Estaréis pensando que los olvide. Que es una paranoia mía, pero, ¿sabéis? Nunca los voy a olvidar. Tengo que aprender a convivir con ellos, por muy malas ideas y muy malos impulsos que me den. Siempre hay un equilibrio de bien y mal en todo, y supongo que en el cerebro también. Son ellos.
Pero mi bien y mi mal no están equilibrados. Están más bien desproporcionados. El noventa y nueve por ciento son mis fantasmas, el uno por cierto el optimismo. ¿Quién ganará las batallas?

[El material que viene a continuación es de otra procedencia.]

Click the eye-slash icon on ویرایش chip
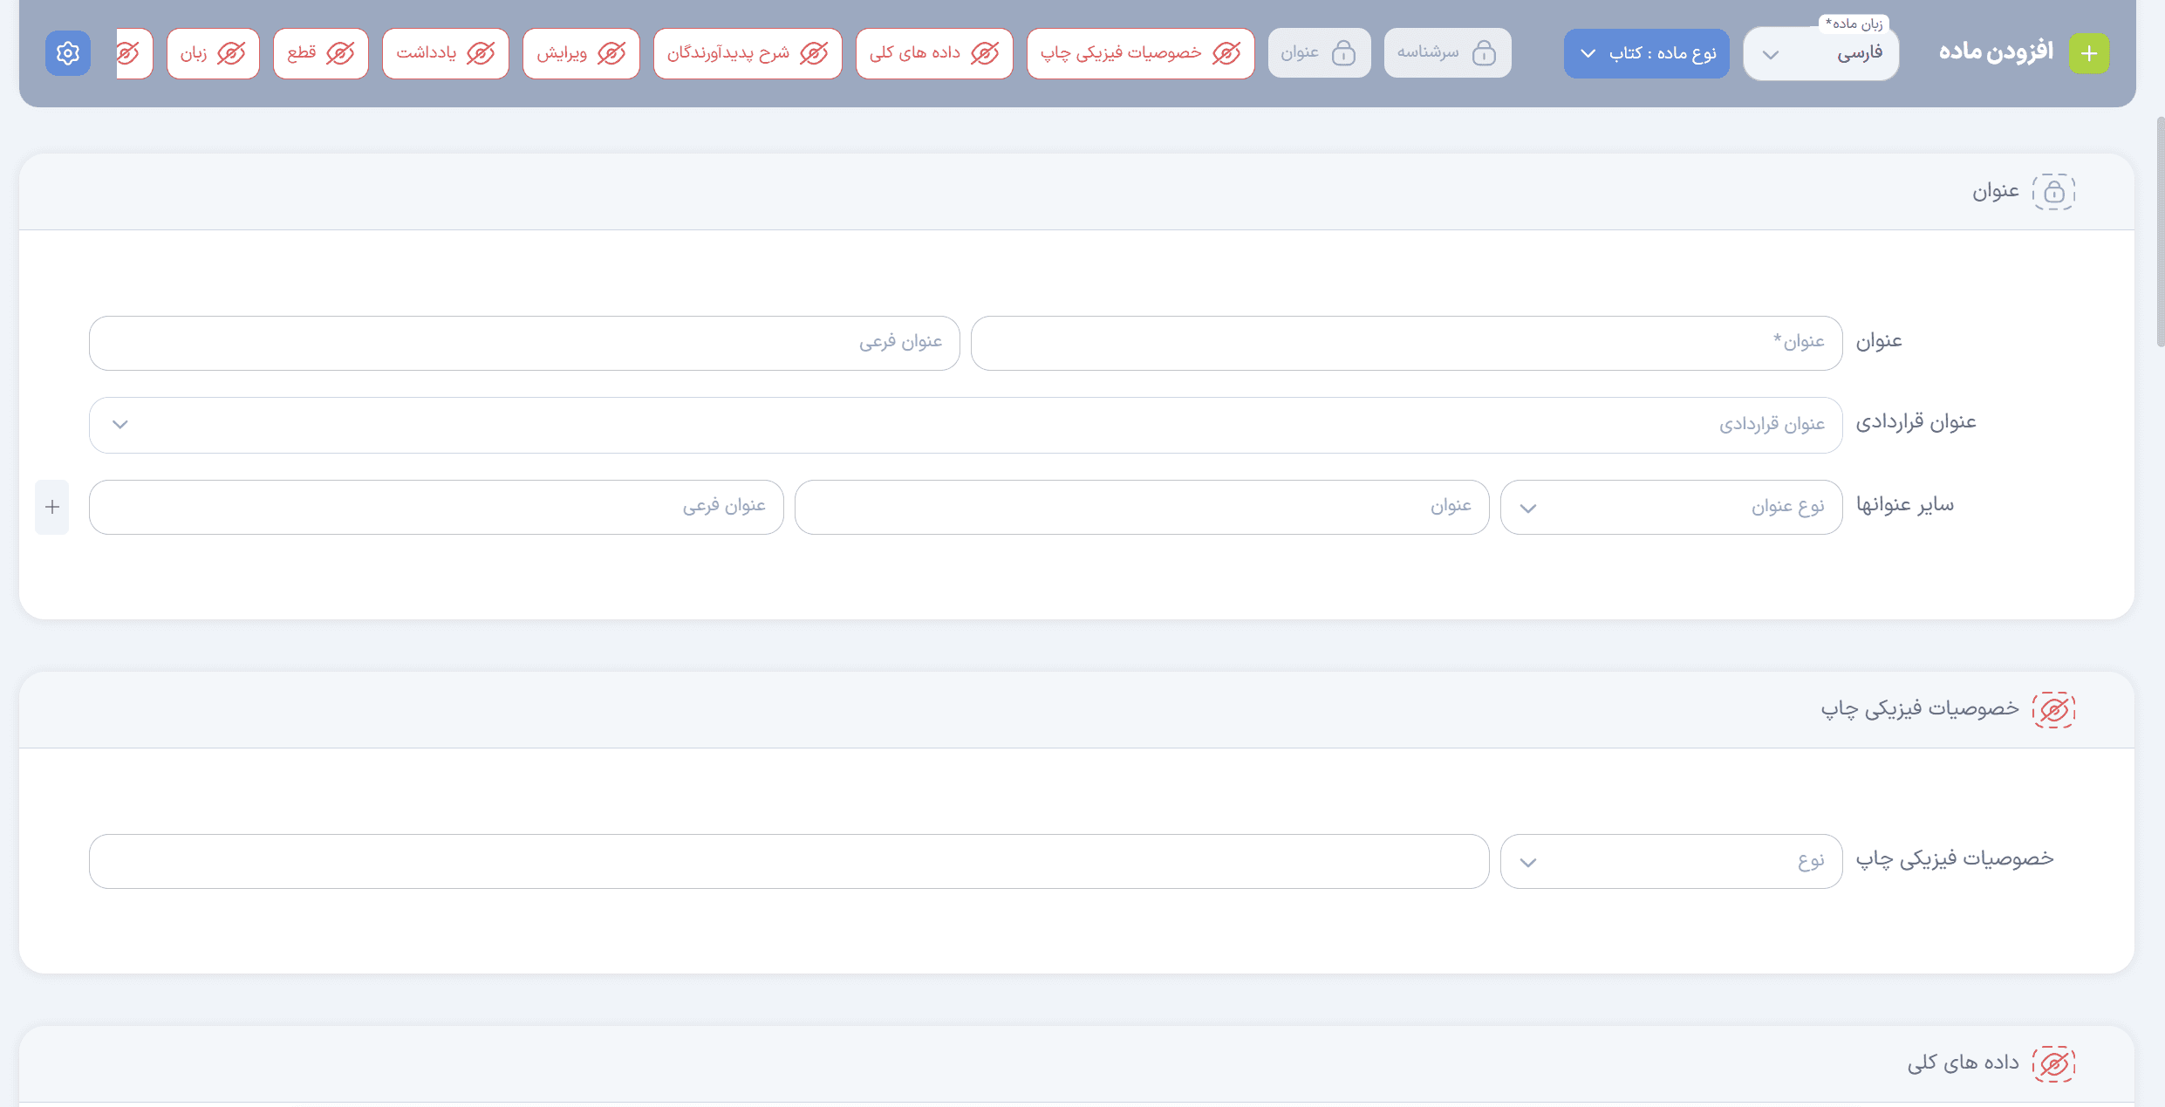This screenshot has width=2165, height=1107. (613, 52)
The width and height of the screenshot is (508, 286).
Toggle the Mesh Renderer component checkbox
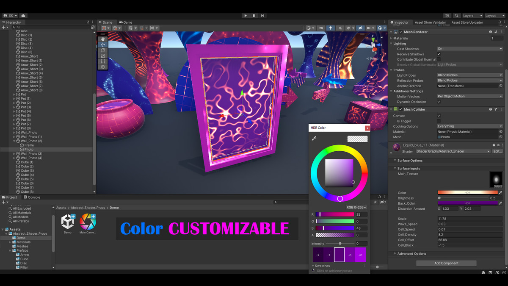[400, 32]
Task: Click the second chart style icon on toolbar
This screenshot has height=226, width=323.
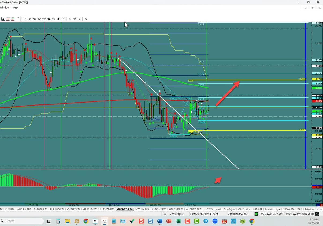Action: (x=13, y=19)
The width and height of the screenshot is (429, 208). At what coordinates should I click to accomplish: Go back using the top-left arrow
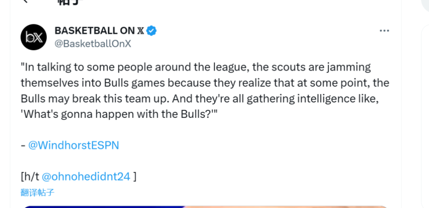(26, 1)
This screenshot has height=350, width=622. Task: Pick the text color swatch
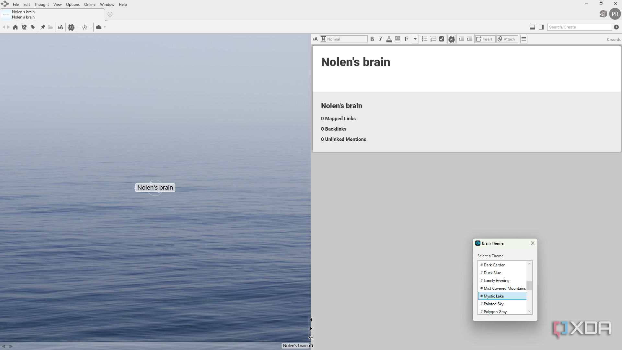[x=389, y=39]
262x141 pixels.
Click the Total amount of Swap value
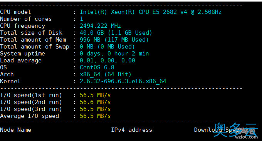tap(107, 47)
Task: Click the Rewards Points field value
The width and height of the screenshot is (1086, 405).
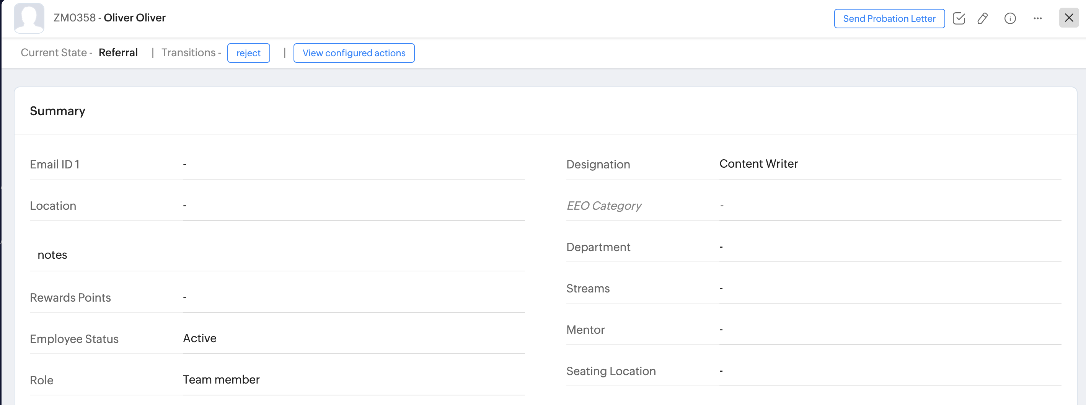Action: point(185,297)
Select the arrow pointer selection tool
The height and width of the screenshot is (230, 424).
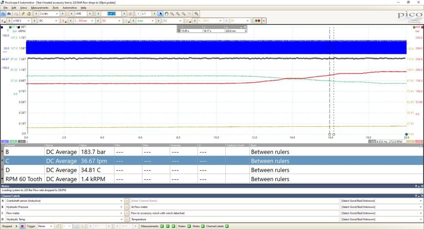click(161, 14)
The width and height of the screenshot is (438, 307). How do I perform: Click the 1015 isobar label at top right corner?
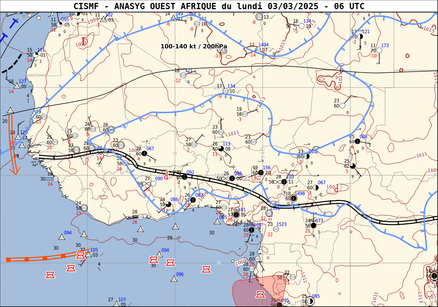tap(429, 30)
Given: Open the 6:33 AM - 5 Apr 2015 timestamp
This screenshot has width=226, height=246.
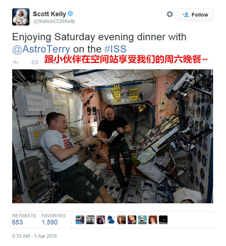Looking at the screenshot, I should (x=34, y=236).
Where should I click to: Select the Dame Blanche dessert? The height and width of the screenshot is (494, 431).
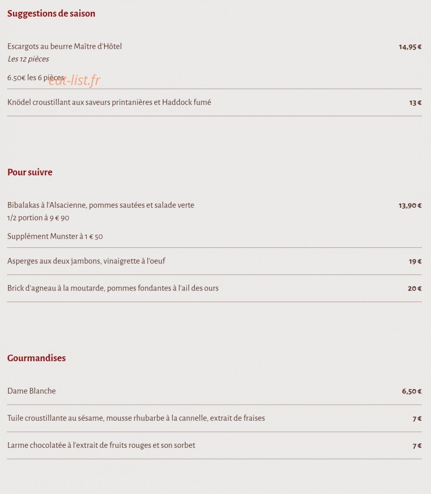31,391
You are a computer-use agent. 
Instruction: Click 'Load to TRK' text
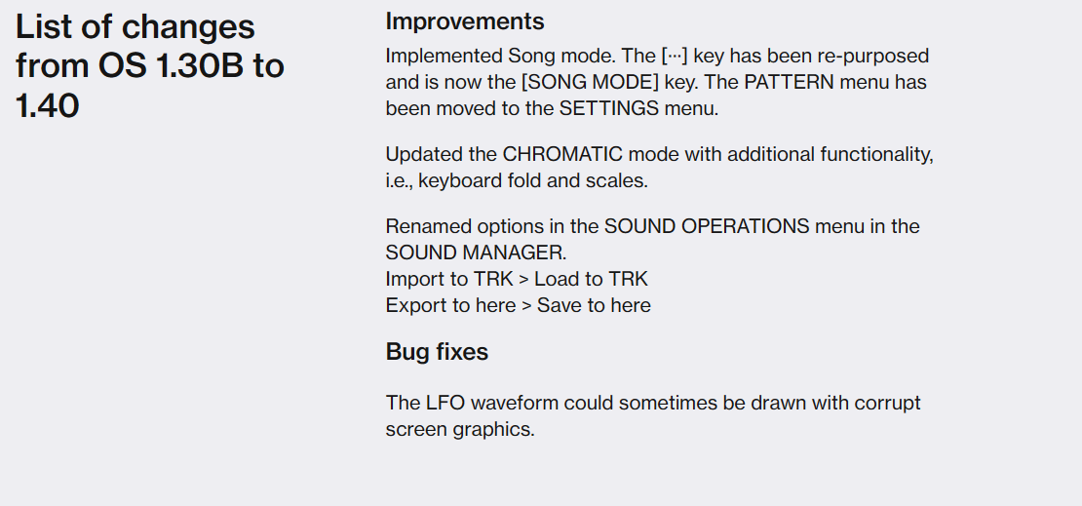pyautogui.click(x=591, y=279)
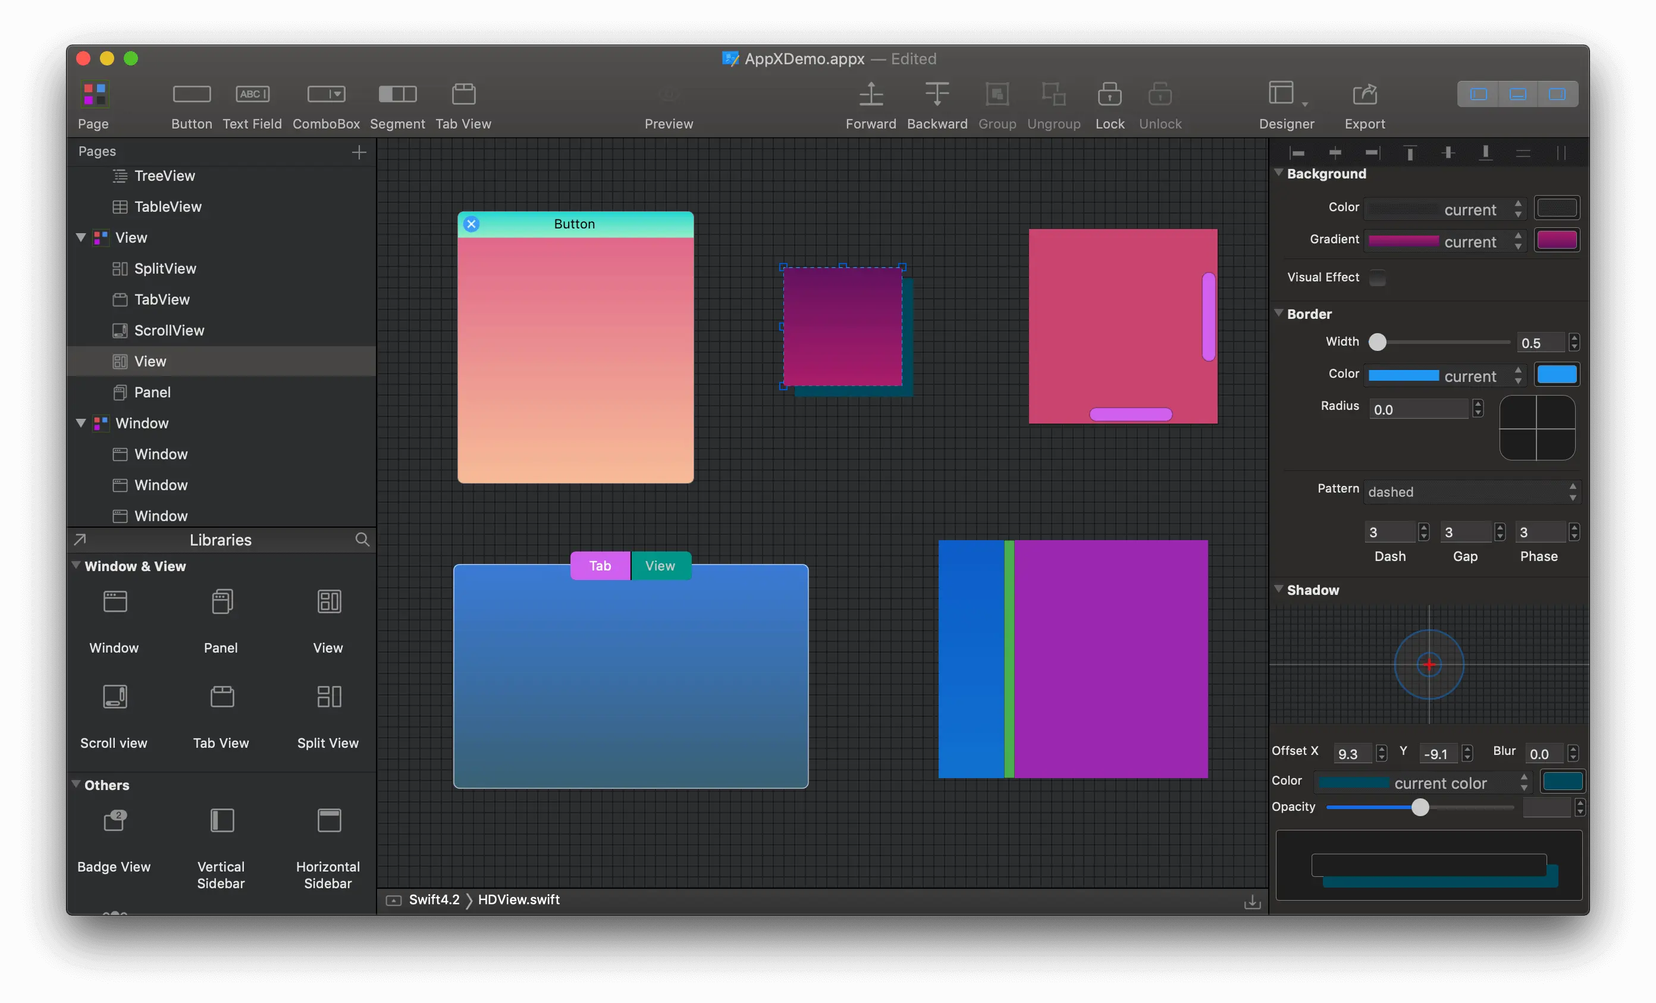Image resolution: width=1656 pixels, height=1003 pixels.
Task: Collapse the Window group in Pages
Action: click(x=81, y=423)
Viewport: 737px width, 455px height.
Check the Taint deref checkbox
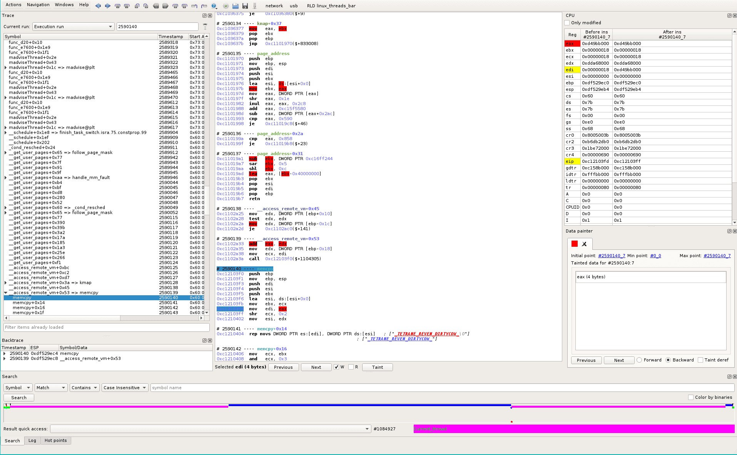pos(700,360)
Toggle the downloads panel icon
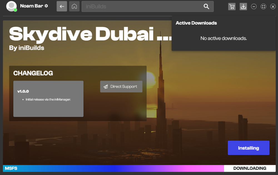The width and height of the screenshot is (278, 175). (243, 7)
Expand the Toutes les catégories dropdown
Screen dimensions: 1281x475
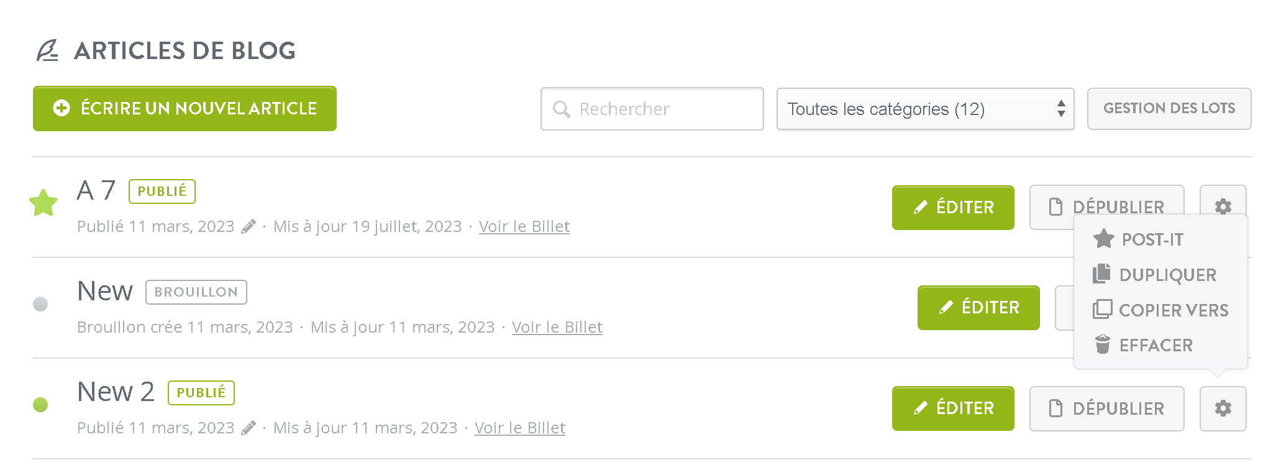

Hasta hace poco les tenía miedo esos fantasmas que me observaban y me querían matar. Hoy lo están consiguiendo, opinan de todo lo que hago y me matan lentamente. Nadie lo sabe, es una cosa entre ellos y yo.
¿Los monstruos? Bien. Ya no se amagan bajo las camas, ni entre armarios. Soy yo misma un monstruo. Nadie conoce a los monstruos. Nadie sabe cómo, ni en qué se han convertido. Nadie conoce el porqué. Nadie, nadie. Hay tanto nadie para tantos fantasmas dentro de mi que me siento completamente vacía pero extrañamente completa.